2015-07-06T16:37:17.68-0700 [RTR]     OUT ssolab-20150601tor.mybluemix.net - [06/07/2015:23:37:17 +0000] "GET /hello HTTP/1.1" 302 0 68 "https://ssolab-20150601tor.mybluemix.net/" "Mozilla/5.0 (compatible; MSIE 10.0; Windows NT 6.1; WOW64; Trident/6.0)" 75.126.70.42:24841 x_forwarded_for:"-" vcap_request_id:491b5a52-653d-4fdc-6364-f604b3da395b response_time:0.008679282 app_id:8b9f5b57-fbbd-4387-9cda-3737ad1f02ad
2015-07-06T16:37:17.68-0700 [App/0]   OUT Request by unauthenticated user

whereas the callback invocation seems to be handled by the other instance:

2015-07-06T16:37:51.01-0700 [RTR]     OUT ssolab-20150601tor.mybluemix.net - [06/07/2015:23:37:50 +0000] "GET /auth/sso/callback?scope=openid&code=ylZKV3IPWMZgo2MNvwt9JxJzjU2Lsj HTTP/1.1" 404 0 83 "https://bestssoever-2zgs9sg44w-cge7.iam.ibmcloud.com/idaas/mtfim/sps/default/oidc/consent" "Mozilla/5.0 (compatible; MSIE 10.0; Windows NT 6.1; WOW64; Trident/6.0)" 75.126.70.43:48635 x_forwarded_for:"-" vcap_request_id:44b7893c-b185-4651-5384-7957a598bc20 response_time:0.273983071 app_id:8b9f5b57-fbbd-4387-9cda-3737ad1f02ad
2015-07-06T16:37:51.00-0700 [App/1]   OUT TOKEN
1
single-sign-onibm-cloud

1 Answers

0
votes

The cause for the 404 is that the express-session middleware used by Passport with Express has a default store that is in memory and doesn't scale past a single process (see warning at: https://github.com/expressjs/session )

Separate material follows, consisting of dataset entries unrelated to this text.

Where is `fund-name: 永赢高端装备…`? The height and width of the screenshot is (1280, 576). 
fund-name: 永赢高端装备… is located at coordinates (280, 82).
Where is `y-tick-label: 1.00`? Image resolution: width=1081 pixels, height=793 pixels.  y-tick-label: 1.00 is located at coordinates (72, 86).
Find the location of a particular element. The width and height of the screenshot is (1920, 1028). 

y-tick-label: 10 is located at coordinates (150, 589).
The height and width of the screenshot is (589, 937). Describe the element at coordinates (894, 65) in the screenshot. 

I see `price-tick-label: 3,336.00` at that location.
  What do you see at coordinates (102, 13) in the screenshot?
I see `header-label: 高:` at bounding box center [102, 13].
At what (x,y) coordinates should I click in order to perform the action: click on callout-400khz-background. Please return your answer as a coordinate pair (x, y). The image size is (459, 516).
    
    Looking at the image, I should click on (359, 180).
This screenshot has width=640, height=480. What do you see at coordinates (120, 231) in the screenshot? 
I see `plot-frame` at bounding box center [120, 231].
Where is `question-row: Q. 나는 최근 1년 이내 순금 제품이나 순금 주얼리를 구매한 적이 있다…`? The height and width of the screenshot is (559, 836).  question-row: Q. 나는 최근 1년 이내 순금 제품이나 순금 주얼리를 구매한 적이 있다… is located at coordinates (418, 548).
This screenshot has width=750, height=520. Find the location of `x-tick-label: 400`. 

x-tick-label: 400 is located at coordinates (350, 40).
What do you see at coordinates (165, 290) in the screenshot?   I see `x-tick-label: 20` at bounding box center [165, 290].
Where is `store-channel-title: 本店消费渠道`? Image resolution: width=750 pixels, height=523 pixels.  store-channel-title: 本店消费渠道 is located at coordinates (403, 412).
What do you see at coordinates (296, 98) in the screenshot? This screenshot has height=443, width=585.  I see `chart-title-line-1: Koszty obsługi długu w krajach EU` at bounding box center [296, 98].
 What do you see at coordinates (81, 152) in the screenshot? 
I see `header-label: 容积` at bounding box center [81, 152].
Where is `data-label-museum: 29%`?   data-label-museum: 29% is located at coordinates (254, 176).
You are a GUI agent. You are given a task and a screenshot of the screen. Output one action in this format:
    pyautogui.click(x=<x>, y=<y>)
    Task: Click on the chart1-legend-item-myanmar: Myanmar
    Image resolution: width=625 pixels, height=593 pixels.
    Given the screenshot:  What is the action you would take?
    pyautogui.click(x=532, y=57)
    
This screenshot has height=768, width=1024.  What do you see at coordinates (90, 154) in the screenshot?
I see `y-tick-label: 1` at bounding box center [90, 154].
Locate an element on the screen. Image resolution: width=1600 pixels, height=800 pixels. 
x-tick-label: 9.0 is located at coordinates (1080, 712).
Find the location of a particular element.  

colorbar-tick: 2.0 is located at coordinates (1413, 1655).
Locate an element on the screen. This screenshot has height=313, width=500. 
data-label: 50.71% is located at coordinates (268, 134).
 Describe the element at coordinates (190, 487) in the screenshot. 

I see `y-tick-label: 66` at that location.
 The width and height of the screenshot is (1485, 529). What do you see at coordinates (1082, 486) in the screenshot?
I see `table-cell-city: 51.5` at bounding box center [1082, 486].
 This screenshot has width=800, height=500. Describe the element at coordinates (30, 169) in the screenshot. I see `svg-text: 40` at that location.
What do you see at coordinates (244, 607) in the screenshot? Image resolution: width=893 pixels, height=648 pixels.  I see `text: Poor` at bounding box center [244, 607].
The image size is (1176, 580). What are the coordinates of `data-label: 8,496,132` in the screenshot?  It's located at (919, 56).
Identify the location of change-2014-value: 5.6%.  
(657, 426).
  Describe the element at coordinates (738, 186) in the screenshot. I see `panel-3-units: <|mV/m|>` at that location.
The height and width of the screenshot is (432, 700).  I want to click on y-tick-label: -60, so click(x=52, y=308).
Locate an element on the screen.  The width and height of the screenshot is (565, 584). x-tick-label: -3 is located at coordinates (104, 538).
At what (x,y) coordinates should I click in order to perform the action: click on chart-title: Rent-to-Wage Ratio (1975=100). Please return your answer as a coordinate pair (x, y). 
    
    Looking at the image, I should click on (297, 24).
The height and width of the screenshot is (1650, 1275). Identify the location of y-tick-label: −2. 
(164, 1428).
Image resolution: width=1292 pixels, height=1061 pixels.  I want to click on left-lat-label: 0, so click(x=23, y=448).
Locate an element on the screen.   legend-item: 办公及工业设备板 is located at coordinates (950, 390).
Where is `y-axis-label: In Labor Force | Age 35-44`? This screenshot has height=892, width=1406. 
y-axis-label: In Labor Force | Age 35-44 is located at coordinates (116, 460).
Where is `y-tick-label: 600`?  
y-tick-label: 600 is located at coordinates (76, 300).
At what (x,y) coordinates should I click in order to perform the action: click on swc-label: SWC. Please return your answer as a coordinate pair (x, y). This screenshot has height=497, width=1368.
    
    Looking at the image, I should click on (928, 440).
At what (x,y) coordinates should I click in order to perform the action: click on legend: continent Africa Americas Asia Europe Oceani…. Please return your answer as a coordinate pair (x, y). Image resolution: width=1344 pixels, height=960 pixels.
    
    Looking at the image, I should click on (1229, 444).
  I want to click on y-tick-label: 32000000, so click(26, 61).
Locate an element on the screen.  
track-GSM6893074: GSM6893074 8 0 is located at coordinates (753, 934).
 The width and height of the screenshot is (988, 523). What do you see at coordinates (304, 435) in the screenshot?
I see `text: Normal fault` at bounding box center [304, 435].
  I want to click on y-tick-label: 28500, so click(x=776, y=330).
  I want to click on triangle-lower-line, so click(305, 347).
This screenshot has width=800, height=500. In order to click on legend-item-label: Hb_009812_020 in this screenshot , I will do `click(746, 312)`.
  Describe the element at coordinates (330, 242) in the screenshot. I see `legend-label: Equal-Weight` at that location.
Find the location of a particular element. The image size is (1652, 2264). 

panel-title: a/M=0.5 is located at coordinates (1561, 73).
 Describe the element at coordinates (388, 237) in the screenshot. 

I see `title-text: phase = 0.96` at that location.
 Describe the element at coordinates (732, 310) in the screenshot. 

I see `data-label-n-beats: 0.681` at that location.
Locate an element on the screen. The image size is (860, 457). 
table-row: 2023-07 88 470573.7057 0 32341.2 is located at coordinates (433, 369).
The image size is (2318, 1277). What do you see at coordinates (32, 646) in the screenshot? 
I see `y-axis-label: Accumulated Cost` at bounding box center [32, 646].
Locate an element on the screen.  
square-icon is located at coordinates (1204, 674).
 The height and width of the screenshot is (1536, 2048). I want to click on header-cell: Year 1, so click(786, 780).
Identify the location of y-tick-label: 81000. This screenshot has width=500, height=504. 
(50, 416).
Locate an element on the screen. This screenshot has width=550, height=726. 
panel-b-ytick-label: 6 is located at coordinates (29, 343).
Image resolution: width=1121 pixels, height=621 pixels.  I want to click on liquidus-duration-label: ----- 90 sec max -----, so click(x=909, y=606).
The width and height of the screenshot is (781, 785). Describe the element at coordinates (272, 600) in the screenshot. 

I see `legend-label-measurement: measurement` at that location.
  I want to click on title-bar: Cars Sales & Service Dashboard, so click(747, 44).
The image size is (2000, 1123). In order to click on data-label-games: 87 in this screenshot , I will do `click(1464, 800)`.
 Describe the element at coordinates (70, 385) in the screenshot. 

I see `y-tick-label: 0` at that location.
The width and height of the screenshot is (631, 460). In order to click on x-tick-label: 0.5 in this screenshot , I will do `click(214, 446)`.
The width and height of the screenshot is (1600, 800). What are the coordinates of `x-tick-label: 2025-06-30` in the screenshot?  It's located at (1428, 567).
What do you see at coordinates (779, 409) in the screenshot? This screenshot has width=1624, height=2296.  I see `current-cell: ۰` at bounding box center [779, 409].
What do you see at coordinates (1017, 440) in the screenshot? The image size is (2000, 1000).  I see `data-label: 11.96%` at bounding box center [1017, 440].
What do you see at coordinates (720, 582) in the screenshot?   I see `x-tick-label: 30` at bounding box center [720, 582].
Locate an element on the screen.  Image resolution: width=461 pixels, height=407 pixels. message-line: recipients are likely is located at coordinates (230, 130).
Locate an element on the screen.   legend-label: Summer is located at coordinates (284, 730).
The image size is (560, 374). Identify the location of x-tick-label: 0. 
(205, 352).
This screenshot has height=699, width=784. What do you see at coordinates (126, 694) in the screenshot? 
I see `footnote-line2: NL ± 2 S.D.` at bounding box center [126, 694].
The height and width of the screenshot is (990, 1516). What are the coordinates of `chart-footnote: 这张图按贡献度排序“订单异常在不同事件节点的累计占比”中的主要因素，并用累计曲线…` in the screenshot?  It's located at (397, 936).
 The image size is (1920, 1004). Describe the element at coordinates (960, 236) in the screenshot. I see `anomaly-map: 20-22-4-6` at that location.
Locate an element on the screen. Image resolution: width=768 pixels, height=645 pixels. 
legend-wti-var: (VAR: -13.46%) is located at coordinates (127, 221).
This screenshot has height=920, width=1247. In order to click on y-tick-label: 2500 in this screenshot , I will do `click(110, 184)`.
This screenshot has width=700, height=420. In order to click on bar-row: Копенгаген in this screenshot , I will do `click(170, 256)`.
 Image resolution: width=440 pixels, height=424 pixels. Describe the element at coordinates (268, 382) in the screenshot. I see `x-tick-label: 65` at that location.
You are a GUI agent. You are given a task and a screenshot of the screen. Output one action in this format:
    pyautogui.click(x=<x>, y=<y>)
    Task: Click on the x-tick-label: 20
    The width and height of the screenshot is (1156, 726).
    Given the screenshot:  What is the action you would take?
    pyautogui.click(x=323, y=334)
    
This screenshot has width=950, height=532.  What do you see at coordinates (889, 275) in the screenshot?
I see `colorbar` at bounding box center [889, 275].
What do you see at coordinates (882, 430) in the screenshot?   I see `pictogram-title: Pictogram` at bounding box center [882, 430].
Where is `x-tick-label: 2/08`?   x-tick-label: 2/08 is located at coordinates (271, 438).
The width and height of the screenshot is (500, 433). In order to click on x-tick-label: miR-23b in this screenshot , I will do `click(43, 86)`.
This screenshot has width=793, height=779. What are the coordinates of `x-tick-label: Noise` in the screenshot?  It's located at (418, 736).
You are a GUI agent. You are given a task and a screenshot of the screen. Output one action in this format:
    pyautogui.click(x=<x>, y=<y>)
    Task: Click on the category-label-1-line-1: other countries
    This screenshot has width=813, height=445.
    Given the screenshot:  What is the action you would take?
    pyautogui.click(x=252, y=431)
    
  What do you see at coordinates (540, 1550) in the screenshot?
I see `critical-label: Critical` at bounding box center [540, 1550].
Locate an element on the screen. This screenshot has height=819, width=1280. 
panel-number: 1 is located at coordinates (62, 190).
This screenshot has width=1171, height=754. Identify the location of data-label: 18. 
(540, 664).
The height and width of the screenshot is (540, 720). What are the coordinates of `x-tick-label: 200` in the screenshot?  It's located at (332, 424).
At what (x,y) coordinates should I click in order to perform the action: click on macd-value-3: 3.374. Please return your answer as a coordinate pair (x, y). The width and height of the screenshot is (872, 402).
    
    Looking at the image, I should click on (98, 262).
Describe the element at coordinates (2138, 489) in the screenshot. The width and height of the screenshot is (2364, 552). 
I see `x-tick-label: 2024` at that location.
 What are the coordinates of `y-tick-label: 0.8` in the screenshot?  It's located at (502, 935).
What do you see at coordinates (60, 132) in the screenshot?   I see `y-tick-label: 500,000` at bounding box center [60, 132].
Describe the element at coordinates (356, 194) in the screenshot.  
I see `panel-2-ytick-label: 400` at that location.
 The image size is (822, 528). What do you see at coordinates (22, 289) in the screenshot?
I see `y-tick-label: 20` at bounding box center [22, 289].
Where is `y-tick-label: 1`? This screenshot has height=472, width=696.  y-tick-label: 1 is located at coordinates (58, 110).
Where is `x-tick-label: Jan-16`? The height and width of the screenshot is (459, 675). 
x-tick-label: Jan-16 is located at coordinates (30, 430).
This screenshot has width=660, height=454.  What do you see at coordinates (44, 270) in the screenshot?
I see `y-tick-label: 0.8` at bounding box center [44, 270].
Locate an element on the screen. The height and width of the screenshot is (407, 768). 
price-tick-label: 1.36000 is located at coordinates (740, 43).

In the failing debug log snippet, before the authentication is delegated to SSO, Passport uses a session object managed by express-session in App/0. However, when the callback is invoked, the request is handled by App/1, and express-session in that instance doesn't have visibility to the original session.

I tested this hypothesis by implementing an alternate (and persistent) session store for express-session using connect-redis and the Redis Cloud service for Bluemix.

After configuring express-session to persist sessions to this store, the 404 errors went away when more than one instance of the application was active.